Bell Atlantic Corp. v. Twombly

550 U.S 544 (2007)


Ps represent a putative class consisting of all “subscribers of local telephone and/or high-speed internet services. Ps seek damages and declaratory and injunctive relief for claimed violations of §1 of the Sherman Act. Ps alleged that Ds conspired to restrain trade by inflating charges for local telephone and high-speed Internet services. Ps alleged that Ds “engaged in parallel conduct” to inhibit the growth of upstart CLECs. Ps also alleged that Ds failed to refrain from competing against one another. Ps alleged upon information and belief that Ds have entered into a contract, combination or conspiracy to prevent competitive entry in their respective local telephone and/or high-speed internet services markets and have agreed not to compete with one another and otherwise allocated customers and markets to one another.

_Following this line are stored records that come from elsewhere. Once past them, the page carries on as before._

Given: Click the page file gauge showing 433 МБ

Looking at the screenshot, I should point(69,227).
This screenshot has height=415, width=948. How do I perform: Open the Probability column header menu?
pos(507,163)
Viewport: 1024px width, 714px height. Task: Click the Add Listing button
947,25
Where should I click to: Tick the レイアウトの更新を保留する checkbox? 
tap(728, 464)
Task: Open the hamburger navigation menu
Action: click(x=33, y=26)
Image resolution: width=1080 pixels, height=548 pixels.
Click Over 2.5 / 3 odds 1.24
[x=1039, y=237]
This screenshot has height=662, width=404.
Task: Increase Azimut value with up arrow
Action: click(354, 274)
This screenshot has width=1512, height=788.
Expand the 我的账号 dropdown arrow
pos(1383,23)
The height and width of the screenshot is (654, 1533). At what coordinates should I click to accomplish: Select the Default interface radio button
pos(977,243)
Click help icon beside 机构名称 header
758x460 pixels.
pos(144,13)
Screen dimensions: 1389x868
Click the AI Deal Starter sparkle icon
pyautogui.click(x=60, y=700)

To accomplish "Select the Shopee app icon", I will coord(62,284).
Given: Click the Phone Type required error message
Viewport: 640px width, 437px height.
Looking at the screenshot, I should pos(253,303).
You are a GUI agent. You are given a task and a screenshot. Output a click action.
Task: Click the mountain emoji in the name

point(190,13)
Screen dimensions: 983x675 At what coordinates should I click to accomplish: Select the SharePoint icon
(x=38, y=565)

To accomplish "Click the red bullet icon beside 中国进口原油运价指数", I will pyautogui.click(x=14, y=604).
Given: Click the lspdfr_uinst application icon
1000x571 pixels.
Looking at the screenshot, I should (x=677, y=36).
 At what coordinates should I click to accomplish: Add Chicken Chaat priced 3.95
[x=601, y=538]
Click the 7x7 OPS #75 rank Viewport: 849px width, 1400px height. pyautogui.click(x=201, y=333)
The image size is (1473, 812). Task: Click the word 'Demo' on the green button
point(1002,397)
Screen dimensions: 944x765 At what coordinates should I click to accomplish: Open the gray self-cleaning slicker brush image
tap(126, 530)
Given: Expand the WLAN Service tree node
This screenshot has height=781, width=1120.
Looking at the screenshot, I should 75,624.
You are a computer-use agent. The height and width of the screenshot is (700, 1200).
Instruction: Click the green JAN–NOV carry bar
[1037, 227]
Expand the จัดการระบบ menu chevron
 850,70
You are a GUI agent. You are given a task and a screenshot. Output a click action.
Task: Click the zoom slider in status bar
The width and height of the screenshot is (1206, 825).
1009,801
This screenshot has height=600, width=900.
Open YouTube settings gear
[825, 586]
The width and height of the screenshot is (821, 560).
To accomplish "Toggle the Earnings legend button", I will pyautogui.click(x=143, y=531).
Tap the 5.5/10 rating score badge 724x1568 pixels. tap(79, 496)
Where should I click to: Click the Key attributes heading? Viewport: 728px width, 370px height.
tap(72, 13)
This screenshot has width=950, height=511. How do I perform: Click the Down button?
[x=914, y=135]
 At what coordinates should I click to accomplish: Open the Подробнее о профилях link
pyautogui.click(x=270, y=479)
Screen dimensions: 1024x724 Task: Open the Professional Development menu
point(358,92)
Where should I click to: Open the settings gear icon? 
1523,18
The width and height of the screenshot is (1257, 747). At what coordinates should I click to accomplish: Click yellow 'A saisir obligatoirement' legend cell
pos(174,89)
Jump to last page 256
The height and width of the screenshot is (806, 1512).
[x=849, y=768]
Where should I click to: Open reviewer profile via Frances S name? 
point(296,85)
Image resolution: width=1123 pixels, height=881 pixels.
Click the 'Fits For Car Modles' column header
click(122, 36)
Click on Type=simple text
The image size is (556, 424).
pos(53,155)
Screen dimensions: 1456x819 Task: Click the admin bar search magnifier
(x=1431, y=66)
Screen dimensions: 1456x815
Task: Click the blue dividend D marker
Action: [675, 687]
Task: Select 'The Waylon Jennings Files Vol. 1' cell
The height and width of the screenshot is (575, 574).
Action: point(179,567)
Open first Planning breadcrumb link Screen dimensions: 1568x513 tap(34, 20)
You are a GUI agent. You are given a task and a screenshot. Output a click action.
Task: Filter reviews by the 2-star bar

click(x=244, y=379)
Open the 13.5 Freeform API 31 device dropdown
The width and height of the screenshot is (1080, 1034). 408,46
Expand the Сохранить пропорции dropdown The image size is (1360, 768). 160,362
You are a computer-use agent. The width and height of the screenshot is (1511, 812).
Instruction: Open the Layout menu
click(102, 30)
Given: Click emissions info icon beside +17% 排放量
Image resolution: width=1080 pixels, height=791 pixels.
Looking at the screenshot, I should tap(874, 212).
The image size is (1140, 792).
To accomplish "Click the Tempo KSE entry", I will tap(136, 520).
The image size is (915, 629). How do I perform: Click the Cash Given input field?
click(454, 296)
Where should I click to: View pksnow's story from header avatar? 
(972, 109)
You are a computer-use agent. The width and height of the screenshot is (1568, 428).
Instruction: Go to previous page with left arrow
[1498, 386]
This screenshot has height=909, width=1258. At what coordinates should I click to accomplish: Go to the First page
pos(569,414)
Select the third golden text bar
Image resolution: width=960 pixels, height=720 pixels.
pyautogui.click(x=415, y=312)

The District Court dismissed the complaint in that allegations of parallel business conduct, taken alone, do not state a claim under §1. Ps must allege additional facts that “tend to exclude independent self-interested conduct as an explanation for defendants’ parallel behavior.” The Court of Appeals reversed, holding that the District Court tested the complaint by the wrong standard. It held that “plus factors are not required to be pleaded to permit an antitrust claim based on parallel conduct to survive dismissal.” Ps must plead facts that “include conspiracy among the realm of ‘plausible’ possibilities in order to survive a motion to dismiss.” “To rule that allegations of parallel anticompetitive conduct fail to support a plausible conspiracy claim; a court would have to conclude that there is no set of facts that would permit a plaintiff to demonstrate that the particular parallelism asserted was the product of collusion rather than coincidence.” The Supreme Court granted certiorari.